Murdo Girl… Butting heads

When my youngest son, who will turn 42 on Saturday, was just 6 months old, I took him to the doctor. He had a cold and I expected the doctor to look him over, see if he had a fever, and prescribe some of that pink stuff that all kids hate.

When he finished the examination, the doctor asked me if I was aware the baby’s soft spot, (fontanelle), had closed up. I said I had noticed, and I’d always been told that was a good thing because you had to be so careful while the soft spot was still soft. The doctor told me that was not the case and referred me to a neurosurgeon in Rapid City, which is about 150 miles from where we lived in Wyoming.

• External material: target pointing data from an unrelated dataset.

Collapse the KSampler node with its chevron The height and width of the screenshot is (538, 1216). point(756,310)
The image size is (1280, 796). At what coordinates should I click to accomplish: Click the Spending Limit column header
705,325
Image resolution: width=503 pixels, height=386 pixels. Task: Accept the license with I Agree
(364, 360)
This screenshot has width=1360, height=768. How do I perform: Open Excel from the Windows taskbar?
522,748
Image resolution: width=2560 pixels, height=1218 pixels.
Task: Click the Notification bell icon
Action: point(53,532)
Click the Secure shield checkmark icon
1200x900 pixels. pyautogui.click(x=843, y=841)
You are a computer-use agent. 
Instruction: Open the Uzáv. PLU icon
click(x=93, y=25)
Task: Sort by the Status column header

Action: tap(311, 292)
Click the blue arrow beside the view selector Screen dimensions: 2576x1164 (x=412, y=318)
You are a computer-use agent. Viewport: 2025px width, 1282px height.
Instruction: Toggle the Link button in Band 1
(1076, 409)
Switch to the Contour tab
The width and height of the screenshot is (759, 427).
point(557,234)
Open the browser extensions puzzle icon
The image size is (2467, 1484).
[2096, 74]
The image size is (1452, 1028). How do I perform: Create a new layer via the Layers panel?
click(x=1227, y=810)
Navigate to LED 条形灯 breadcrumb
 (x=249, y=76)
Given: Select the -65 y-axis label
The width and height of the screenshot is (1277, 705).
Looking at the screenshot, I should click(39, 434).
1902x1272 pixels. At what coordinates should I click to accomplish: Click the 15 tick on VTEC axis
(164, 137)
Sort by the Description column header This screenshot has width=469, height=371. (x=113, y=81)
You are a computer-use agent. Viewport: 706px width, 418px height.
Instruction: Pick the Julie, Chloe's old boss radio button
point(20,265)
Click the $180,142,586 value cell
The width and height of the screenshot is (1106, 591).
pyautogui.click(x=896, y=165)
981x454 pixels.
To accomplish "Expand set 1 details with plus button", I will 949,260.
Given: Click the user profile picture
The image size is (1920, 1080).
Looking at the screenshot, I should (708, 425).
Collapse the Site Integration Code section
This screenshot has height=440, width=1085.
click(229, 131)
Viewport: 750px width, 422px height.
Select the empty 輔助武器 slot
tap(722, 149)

That doctor told us it was important that the fontanelle remain open until the baby was 2 yrs old or his head would not grow correctly. His exact words were, “It will not affect his brain, but he will have an unusually high, dome-shaped, forehead and a flat face, like someone hit him in the face with a board.”

Time was of the essence and surgery was to be in a couple of weeks.

A friend of mine from high school lived in Rapid City. She was kind enough to let me stay at her house and volunteered to watch my 5 yr old, Mason, while Craig was in the hospital.

My mother and mother-in-law drove, together, from Murdo to be there for the surgery which was scheduled for 7 a.m. Craig, of course, could not have any milk or water after midnight. He started crying around 6.

We were told that due to an emergency surgery, Craig’s surgery would be delayed. I walked the halls with my red-faced baby for hours and became concerned he would become so weak, he might not withstand the surgery. They were going to open his skull and line one side with plastic to keep it open. The bone would eventually grow over the plastic and the fontanelle would close up again.

My mother and mother-in-law were near hysteria. My mother, shall we say, “loudly confronted,” the doctor and my mother-in-law cried, when he came to tell us Craig’s surgery would be around noon. He asked them if they wished for him to throw the person currently having emergency surgery out of the operating room? My mother who was never one to hide her concerns said something that offended him.

The good doctor took me aside and said Craig would be just fine, but he was going to refuse to operate if the “moms” didn’t knock it off. He felt they were upsetting me and maybe I should send them home.

I knew I couldn’t do that, but I did get them to calm down and Craig did great. When the doctor came to tell us the surgery was over, he said that Craig was awake and sitting up. Mom said, “That’s funny, he couldn’t sit up before the surgery.”

I got to take my baby home in a few days. He looked so pathetic with his head bandages the size of a football helmet and both eyes were black and blue.

We had just bought a house and hadn’t had time to get the furniture we needed and get the washer and dryer hooked up. We had barely moved in.

A couple of days after getting home, I had the kids at the laundromat and I was mortified when I heard Mason tell a lady who was looking at us funny, that we we had to use lawn chairs for furniture and he needed a bed. She asked him what happened to the baby and he said he didn’t know.

I tried to explain.

Craig’s head grew just fine. He has a scar from ear to ear that he has always worn like a badge of courage. We taught him and his brother how to explain to people how he got it.

3 thoughts on “Murdo Girl… Butting heads

  1. scoper07 October 10, 2019 / 7:47 am

    What a horrifying experience to go through MG! And it turned out fine. The scene at the hospital must have been something to behold.

    Like

  2. sanjuan831 October 9, 2019 / 9:49 am

    I cried and burst out laughing reading this, MG. Had heard you tell short versions of this but never realized all you had gone through as a young mom. Aunt
    Loretta was doing just what she
    should’ve. Comic relief. Gotta love her!